**Task data**.
--- START ---

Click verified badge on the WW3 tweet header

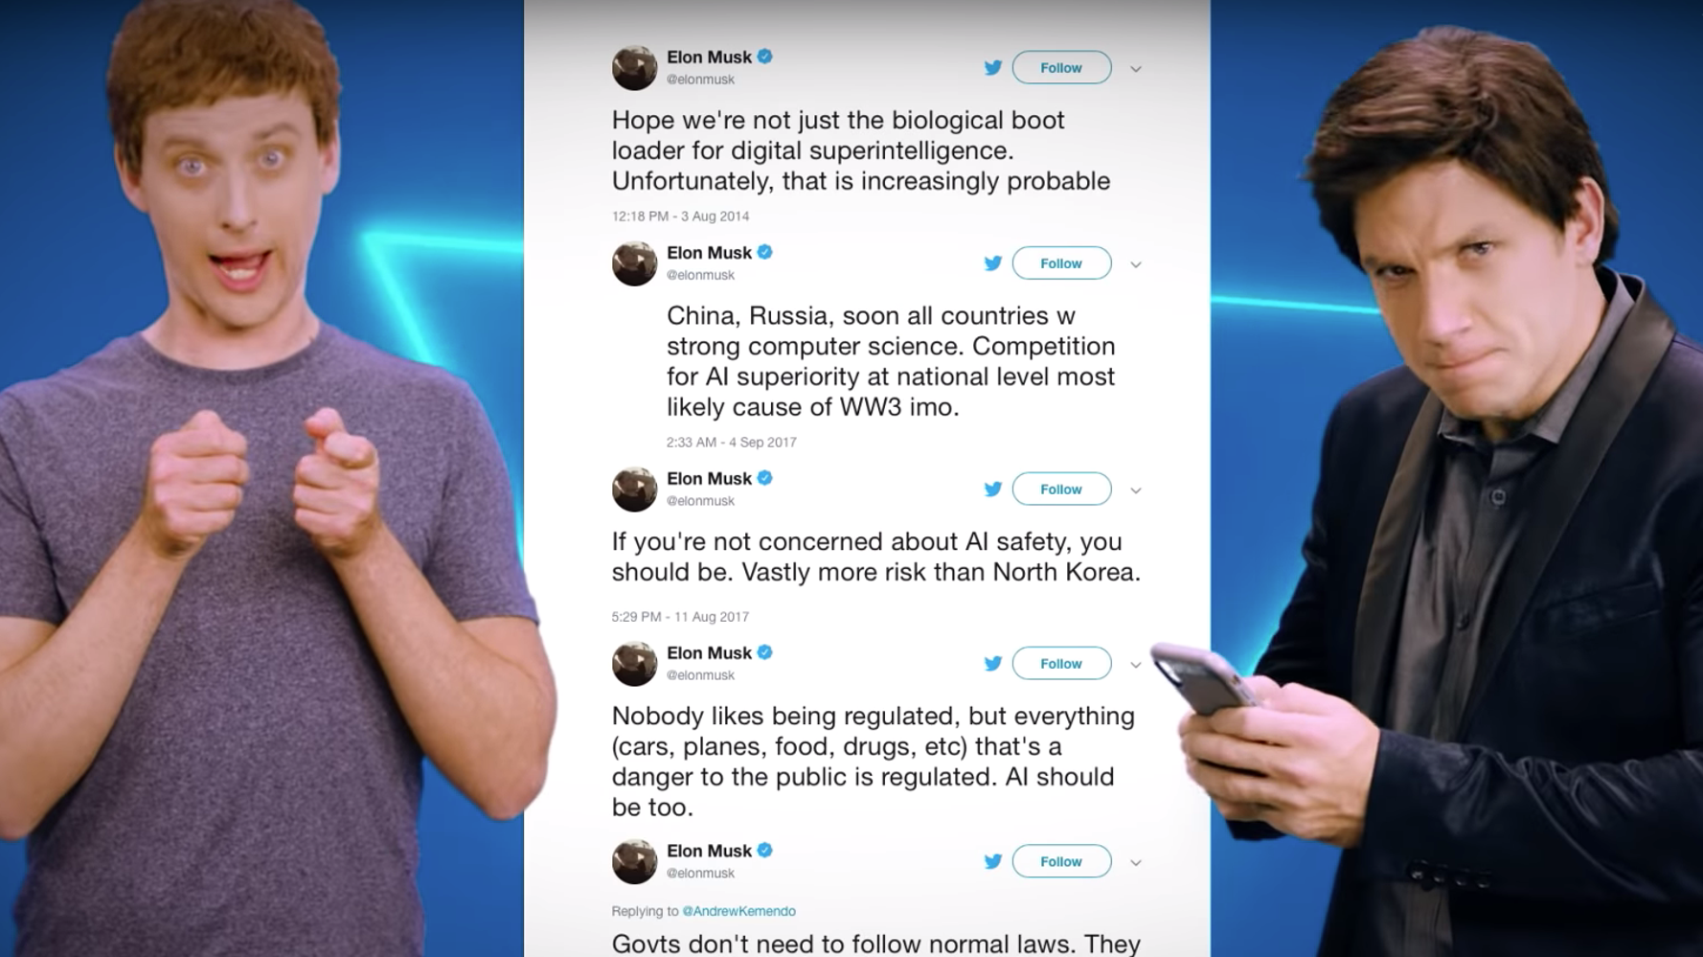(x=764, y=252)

--- END ---
--- START ---

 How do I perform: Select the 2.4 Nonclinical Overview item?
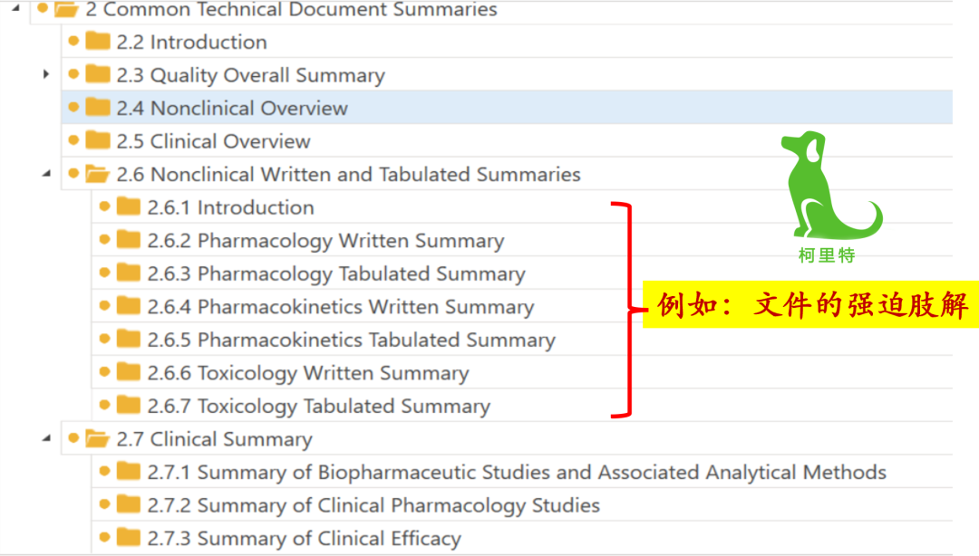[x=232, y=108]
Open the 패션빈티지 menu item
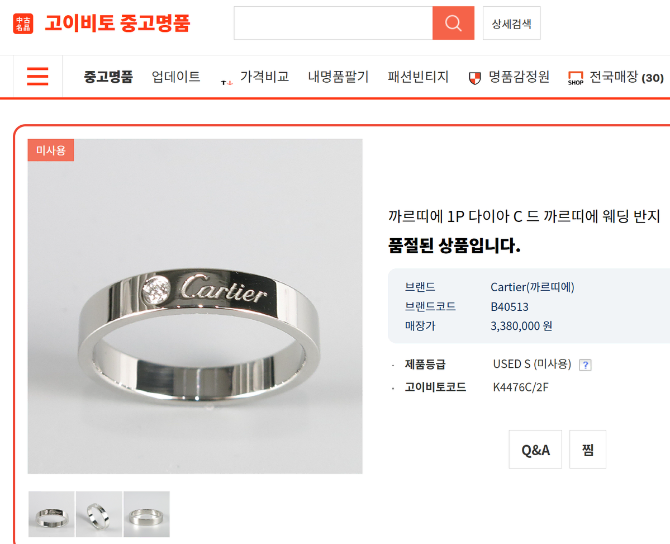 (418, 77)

--- END ---
--- START ---

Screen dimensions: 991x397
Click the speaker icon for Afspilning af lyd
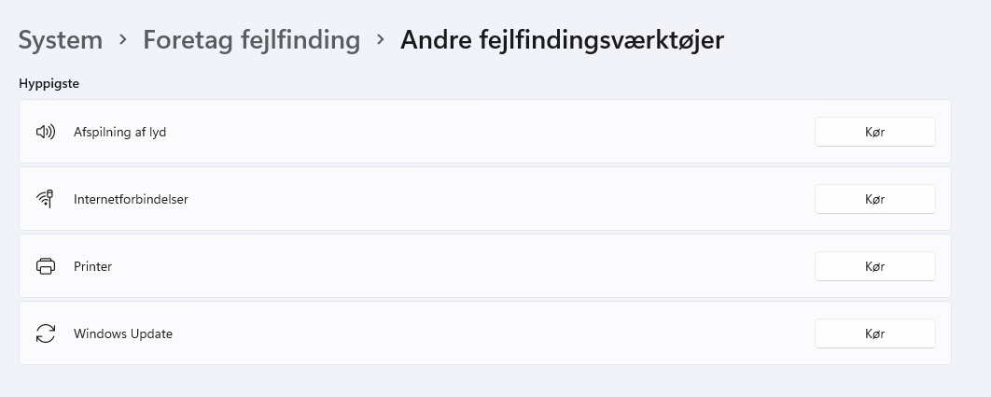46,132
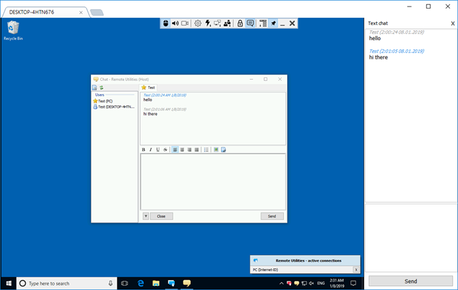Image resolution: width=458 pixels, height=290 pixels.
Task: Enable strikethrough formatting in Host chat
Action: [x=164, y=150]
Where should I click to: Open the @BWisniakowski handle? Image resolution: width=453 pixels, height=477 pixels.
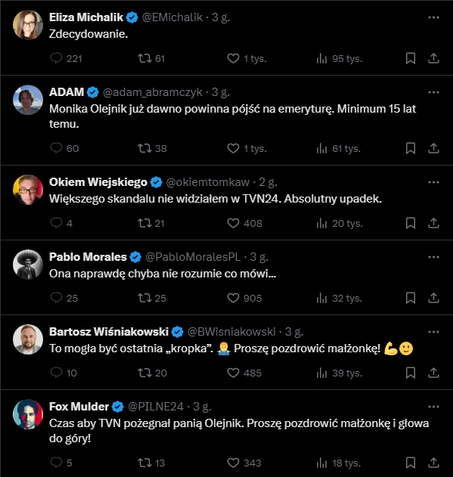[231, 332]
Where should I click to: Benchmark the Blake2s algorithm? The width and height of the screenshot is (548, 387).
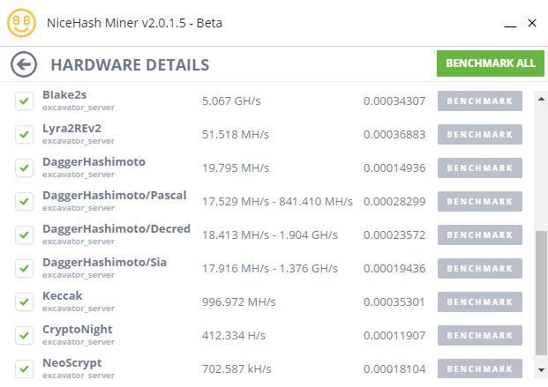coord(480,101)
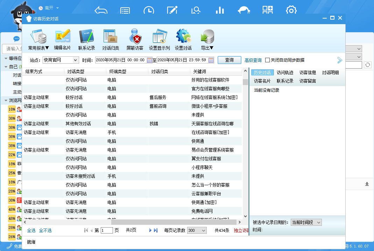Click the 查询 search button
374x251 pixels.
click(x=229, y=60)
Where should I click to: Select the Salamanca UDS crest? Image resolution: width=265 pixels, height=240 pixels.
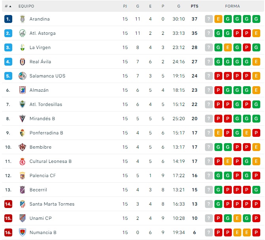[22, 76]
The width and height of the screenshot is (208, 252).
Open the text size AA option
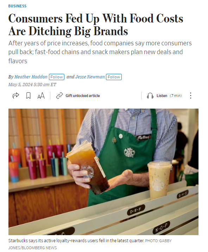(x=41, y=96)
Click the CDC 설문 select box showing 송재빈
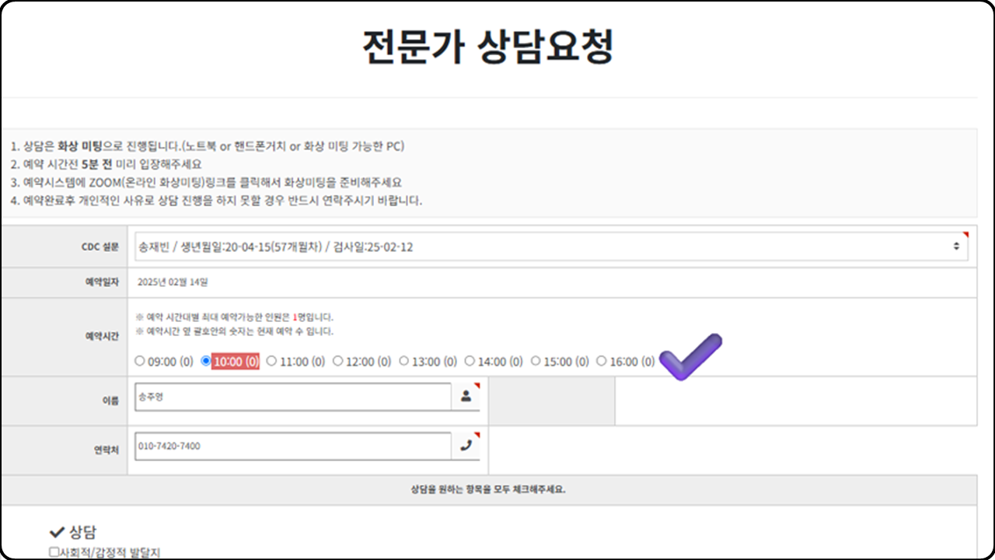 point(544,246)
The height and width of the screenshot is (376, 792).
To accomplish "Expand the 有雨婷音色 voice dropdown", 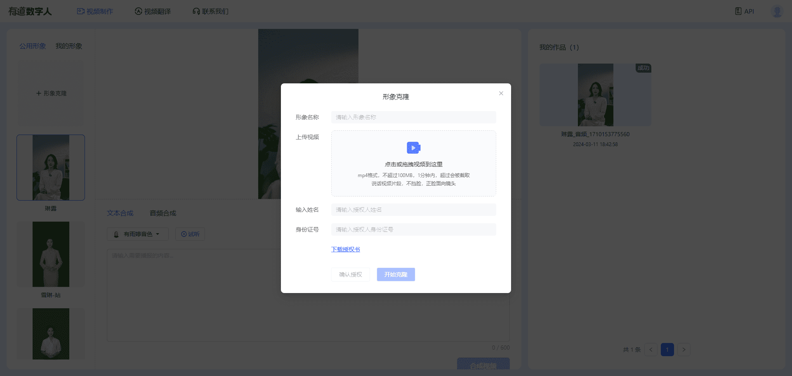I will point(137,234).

--- END ---

**What you should do**. Would you print exactly the lines in the listing above, from the line bearing "Click the speaker icon for Afspilning af lyd" through the line bearing "The height and", leaving out all pictures?

**The answer**.
Click the speaker icon for Afspilning af lyd
46,132
Image resolution: width=458 pixels, height=290 pixels.
Task: Enable strikethrough formatting in Host chat
Action: [x=164, y=150]
Where should I click to: Open the @BWisniakowski handle? Image resolution: width=453 pixels, height=477 pixels.
[231, 332]
Where should I click to: Benchmark the Blake2s algorithm? The width and height of the screenshot is (548, 387).
coord(480,101)
Click the 查询 search button
374x251 pixels.
click(x=229, y=60)
Where should I click to: Select the Salamanca UDS crest? Image resolution: width=265 pixels, height=240 pixels.
[22, 76]
The width and height of the screenshot is (208, 252).
Open the text size AA option
(x=41, y=96)
Click the CDC 설문 select box showing 송재빈
 point(544,246)
The height and width of the screenshot is (376, 792).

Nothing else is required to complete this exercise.